(THE PROBLEM): Pick out and copy every line of the material below that contains the word "Select". Letter case counts.

(EXERCISE MATERIAL):
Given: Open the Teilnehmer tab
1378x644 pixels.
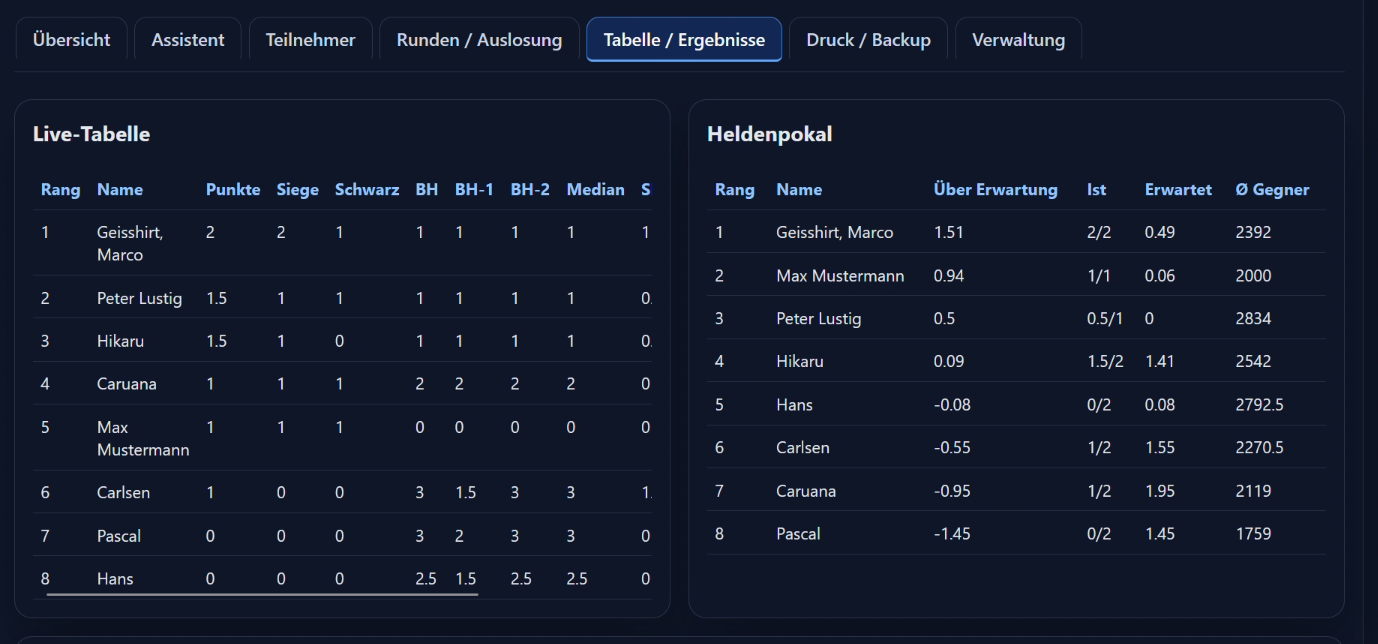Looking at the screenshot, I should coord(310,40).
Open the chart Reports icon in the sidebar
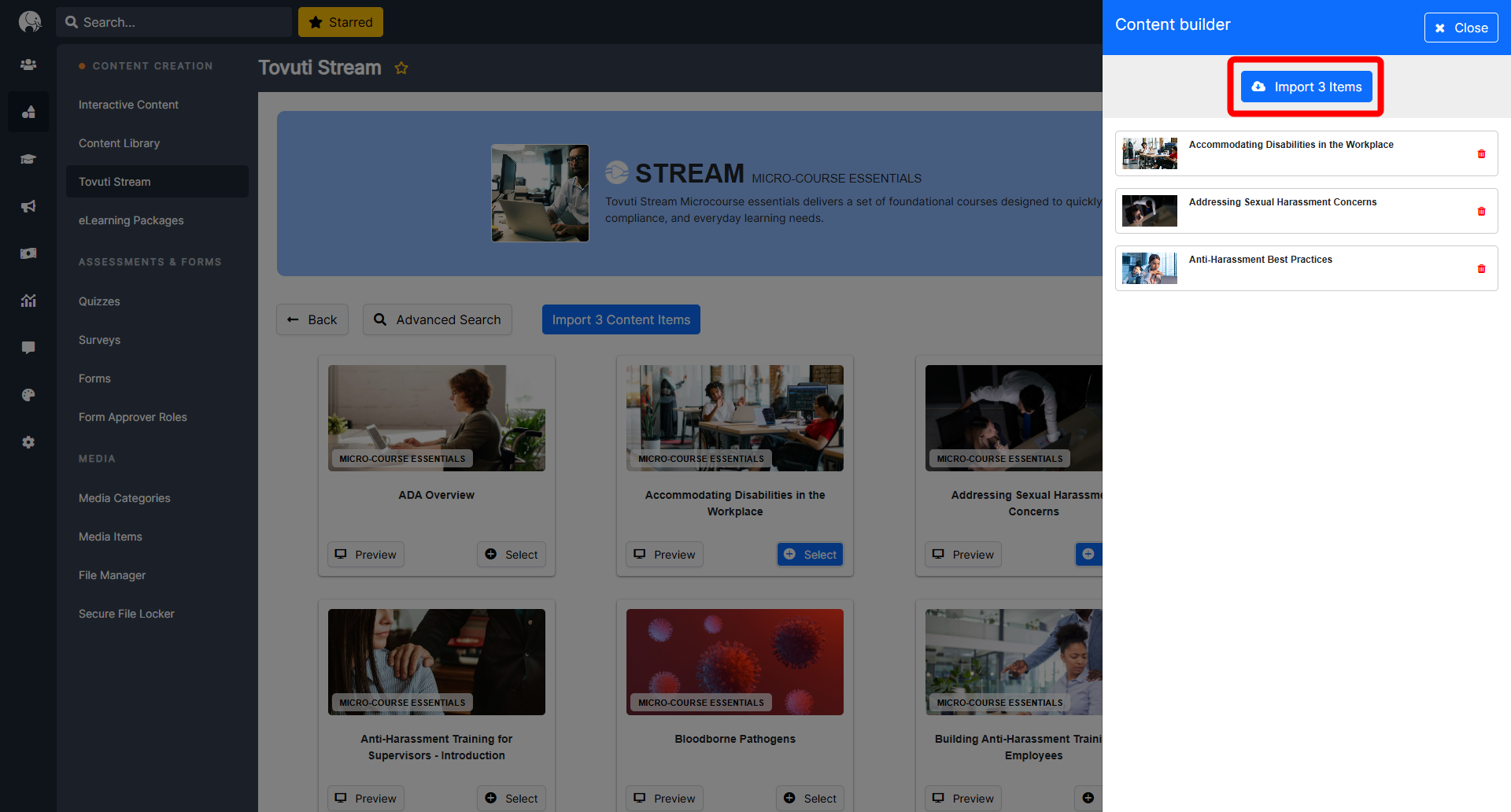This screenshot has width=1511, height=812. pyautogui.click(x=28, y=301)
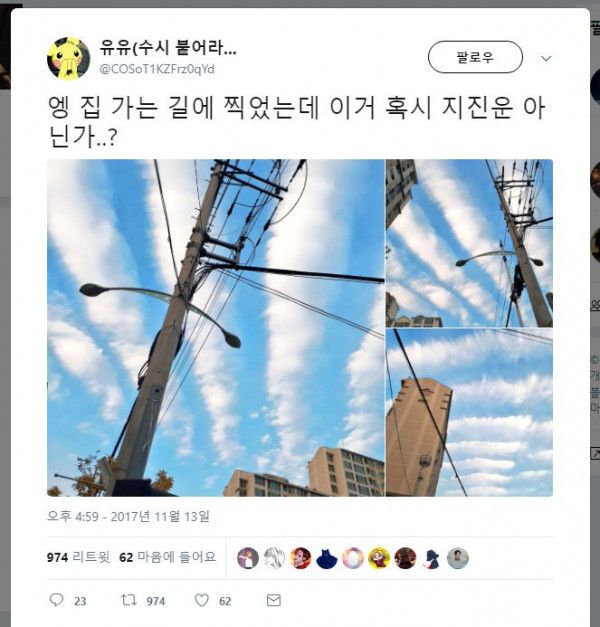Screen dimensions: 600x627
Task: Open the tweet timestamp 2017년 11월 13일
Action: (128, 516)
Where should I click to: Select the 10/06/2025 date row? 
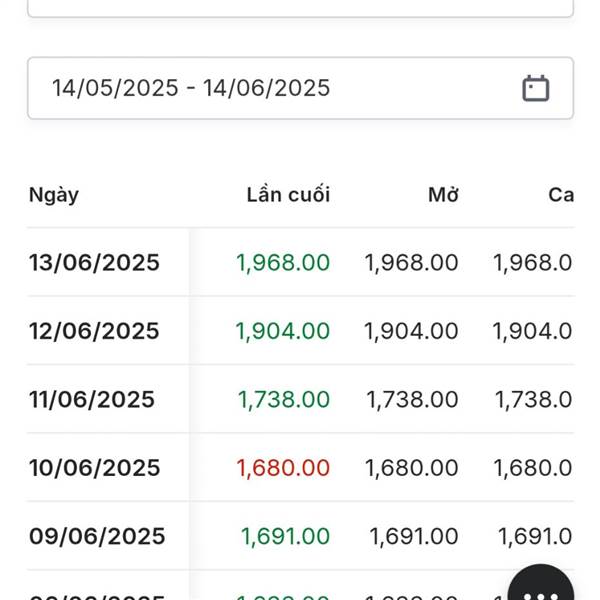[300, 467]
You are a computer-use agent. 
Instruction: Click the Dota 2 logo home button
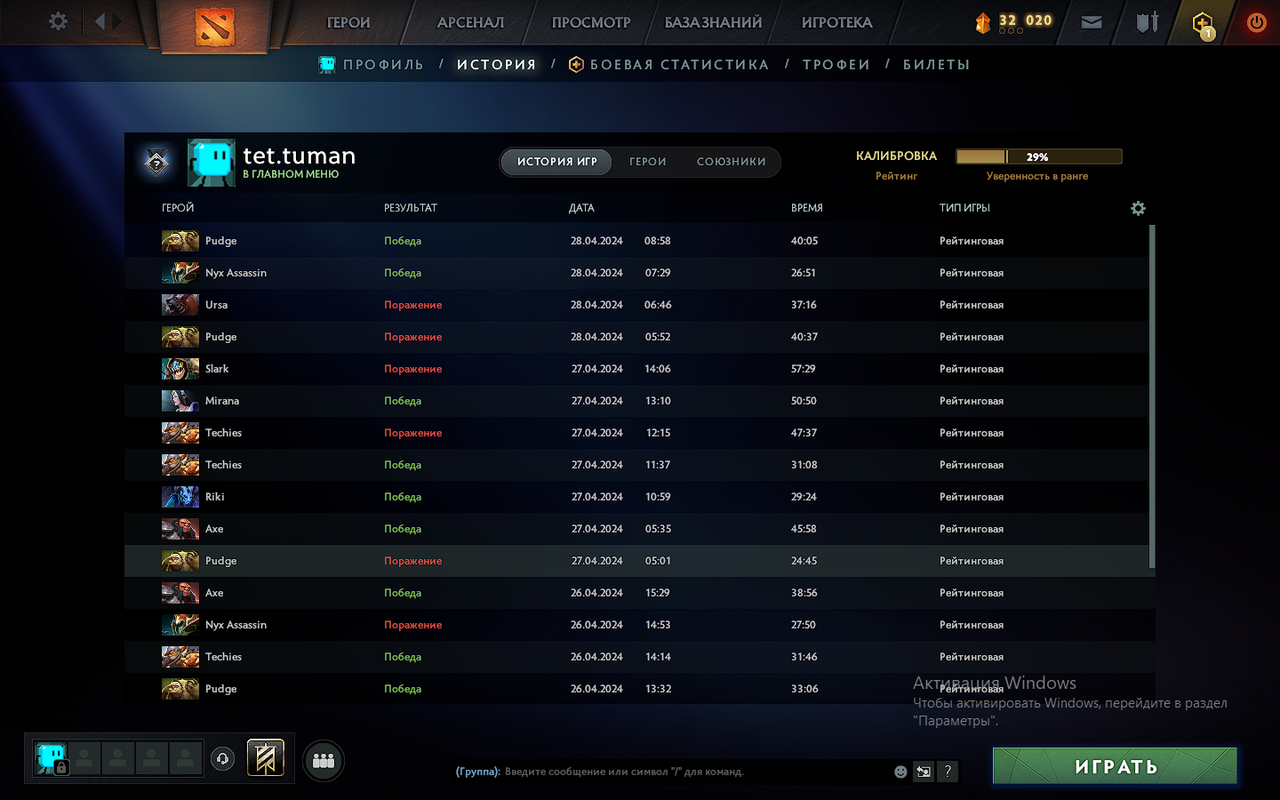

...

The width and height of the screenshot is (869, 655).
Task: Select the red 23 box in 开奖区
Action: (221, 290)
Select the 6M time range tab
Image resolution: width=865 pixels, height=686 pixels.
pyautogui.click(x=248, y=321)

(FINAL ANSWER):
Where should I click to: Select the 10/06/2025 date row? 
Task: Select the red 23 box in 开奖区
Select the 6M time range tab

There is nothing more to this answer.